[Opening RECORDS PROVIDED section]

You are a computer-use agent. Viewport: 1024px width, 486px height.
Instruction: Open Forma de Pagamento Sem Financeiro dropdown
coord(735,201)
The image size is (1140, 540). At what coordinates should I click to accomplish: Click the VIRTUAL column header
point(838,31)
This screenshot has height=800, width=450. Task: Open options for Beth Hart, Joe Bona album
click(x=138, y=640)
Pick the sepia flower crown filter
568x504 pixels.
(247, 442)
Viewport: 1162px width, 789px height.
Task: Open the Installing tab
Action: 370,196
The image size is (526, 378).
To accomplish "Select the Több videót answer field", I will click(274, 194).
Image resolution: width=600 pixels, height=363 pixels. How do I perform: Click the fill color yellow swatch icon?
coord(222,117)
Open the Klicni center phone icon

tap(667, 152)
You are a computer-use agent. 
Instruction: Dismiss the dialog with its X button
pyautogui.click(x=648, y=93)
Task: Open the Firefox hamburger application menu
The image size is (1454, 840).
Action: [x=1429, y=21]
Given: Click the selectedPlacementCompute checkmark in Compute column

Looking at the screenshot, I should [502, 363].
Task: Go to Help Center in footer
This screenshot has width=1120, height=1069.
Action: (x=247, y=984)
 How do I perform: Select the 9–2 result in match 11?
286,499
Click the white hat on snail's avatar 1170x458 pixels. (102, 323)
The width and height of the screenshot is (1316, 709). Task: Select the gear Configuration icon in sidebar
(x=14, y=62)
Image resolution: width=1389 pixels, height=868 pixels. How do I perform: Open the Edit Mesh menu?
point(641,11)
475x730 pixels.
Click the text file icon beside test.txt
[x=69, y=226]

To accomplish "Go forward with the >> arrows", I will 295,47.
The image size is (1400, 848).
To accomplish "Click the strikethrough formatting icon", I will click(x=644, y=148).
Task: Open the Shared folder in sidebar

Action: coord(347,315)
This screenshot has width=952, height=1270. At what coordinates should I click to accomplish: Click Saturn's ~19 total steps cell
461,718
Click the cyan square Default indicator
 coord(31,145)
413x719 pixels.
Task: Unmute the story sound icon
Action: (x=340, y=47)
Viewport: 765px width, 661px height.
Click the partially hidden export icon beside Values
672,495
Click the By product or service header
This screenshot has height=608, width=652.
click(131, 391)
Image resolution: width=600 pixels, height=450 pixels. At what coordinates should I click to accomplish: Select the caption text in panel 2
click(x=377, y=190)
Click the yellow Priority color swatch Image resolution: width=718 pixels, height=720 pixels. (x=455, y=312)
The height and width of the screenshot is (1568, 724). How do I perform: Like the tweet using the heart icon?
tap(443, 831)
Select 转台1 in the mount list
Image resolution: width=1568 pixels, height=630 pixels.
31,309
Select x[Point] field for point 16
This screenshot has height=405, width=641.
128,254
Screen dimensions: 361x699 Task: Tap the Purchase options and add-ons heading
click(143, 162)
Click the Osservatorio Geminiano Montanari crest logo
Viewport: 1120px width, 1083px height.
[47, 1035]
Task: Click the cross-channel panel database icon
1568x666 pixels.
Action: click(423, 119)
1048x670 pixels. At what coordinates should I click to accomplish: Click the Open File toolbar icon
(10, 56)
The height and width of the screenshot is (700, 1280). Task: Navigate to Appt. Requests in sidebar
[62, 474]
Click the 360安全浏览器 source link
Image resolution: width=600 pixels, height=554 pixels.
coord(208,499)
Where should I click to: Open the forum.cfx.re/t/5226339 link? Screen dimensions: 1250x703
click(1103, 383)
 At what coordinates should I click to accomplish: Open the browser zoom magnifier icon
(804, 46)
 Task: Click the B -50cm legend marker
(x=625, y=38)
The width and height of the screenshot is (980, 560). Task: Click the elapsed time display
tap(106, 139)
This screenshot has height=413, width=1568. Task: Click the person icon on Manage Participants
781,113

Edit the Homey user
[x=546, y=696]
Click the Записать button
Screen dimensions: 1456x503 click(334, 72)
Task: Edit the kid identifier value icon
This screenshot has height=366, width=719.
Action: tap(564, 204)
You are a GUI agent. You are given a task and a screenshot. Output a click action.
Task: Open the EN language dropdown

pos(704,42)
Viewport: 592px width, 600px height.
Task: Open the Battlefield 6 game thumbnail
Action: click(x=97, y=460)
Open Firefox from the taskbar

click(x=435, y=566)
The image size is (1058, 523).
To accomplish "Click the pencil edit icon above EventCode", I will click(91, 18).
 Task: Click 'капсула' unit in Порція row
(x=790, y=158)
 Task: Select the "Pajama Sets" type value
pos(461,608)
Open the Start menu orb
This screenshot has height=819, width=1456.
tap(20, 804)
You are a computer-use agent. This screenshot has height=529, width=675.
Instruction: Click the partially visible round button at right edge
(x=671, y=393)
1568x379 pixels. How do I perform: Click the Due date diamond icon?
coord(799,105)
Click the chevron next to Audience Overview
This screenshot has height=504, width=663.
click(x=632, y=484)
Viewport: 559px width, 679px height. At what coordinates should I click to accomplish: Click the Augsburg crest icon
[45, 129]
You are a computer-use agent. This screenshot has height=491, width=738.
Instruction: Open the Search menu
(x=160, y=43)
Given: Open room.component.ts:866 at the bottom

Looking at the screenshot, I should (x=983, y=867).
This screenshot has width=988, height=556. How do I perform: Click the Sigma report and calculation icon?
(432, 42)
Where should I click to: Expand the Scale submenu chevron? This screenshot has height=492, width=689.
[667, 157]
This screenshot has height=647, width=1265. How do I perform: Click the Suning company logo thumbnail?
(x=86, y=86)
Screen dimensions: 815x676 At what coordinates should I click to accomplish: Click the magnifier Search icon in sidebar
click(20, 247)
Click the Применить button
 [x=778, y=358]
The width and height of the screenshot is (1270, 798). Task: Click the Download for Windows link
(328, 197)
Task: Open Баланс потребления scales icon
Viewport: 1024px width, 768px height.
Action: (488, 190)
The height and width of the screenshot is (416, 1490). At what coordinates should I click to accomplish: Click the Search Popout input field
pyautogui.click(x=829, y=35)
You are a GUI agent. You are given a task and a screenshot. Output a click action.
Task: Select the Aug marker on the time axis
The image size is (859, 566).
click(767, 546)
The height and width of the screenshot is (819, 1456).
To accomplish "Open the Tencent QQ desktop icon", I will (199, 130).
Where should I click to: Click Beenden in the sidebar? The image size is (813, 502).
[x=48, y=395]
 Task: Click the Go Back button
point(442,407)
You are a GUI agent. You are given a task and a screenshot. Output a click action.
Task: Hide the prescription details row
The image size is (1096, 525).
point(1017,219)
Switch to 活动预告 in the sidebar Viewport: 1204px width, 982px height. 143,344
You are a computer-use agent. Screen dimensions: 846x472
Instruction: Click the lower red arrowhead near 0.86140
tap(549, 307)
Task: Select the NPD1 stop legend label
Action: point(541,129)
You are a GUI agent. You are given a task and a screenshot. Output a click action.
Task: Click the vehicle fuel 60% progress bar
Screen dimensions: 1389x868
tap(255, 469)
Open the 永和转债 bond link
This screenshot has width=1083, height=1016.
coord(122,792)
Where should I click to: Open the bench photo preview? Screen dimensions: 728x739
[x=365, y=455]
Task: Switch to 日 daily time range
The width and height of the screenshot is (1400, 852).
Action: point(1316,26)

[Closing RECORDS PROVIDED section]

• **INSTRUCTIONS TO FOLLOW**
Going line by line through the data, tally each one that includes the string "will", and answer with the tally only.

• **RESULT BELOW**
5